No, the isomorphism between V and V** (for finite-dimensional V) is canonical. The canonical isomorphism T:V->V** is easy to construct: map a vector v in V to the element of V** which takes an element w from V* and applies it to v: T(v)(w) = w(v).

GP is giving you an element of V**. You want to turn it into a vector. To do that, please make the inverse isomorphism explicit without using a basis. I'll wait...

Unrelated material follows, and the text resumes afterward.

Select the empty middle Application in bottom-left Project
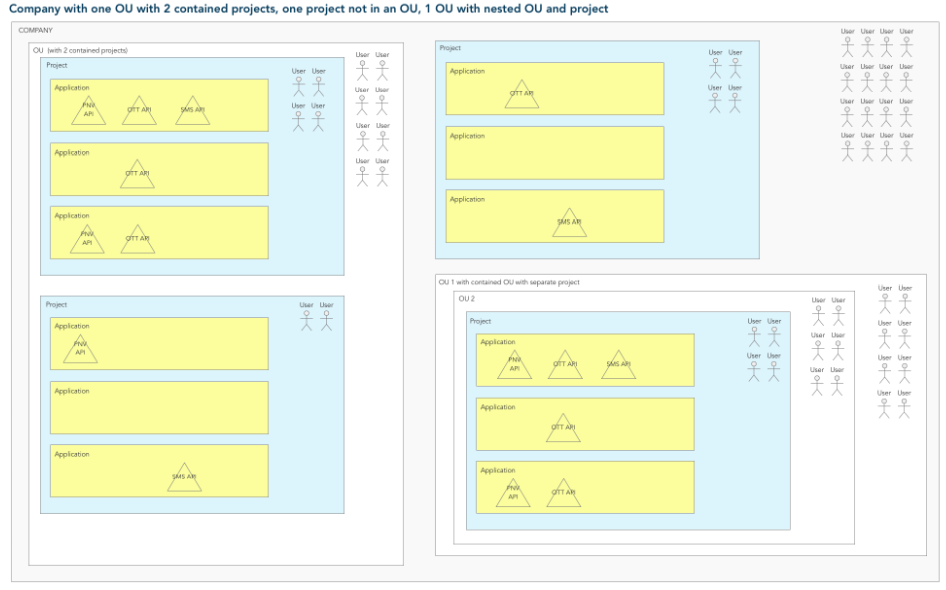This screenshot has width=946, height=590. click(159, 407)
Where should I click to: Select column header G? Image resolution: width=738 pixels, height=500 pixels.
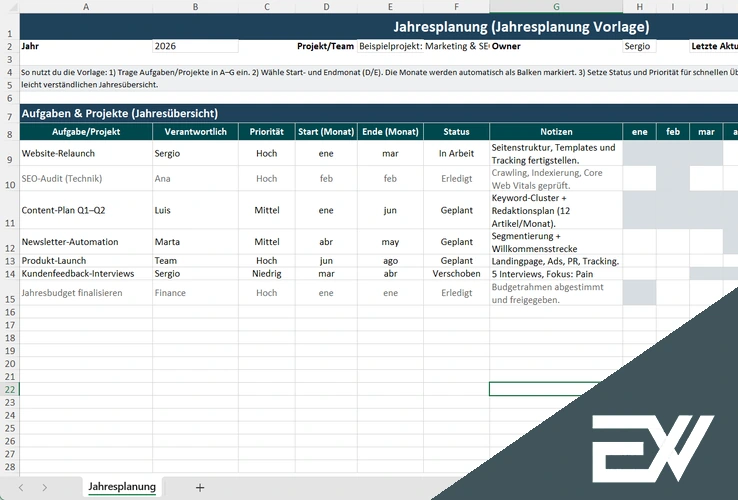[555, 7]
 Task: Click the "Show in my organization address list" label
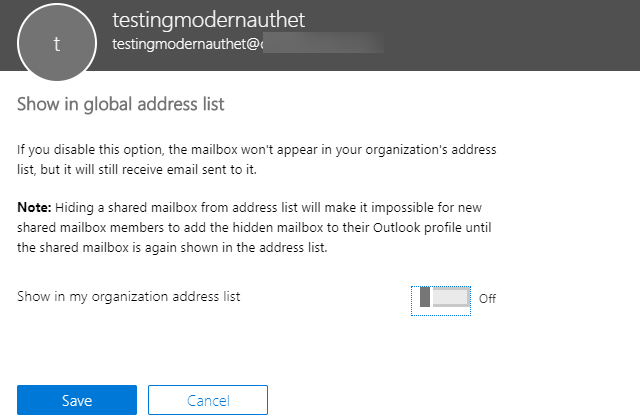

Why? All I need to prove is that I have a canonical linear map going in one direction, and that this map is a bijection. (Since I already constructed such a bijection, I could just answer "for any z in V**, take the unique element v in V such that for all w in V*, w(v) = z(w)".) Do you disagree that I provided such a map? You are correct that V** is not isomorphic to V when V is infinite-dimensional, but your statement that "when dim V is finite, you need to choose a basis of V to find an isomorphism with the bidual" is incorrect. This is elementary textbook stuff (e.g. first chapter of Wald's GR book), so I won't argue further.

I responded to a sibling comment with an explanation: https://news.ycombinator.com/item?id=41234913 But good on you for the condescension even though you didn't understand my point ;)

You said even when dim V is finite you need a basis to find an isomorphism with V**. But that’s not true. You’re right if you mean V*, but not the bidual.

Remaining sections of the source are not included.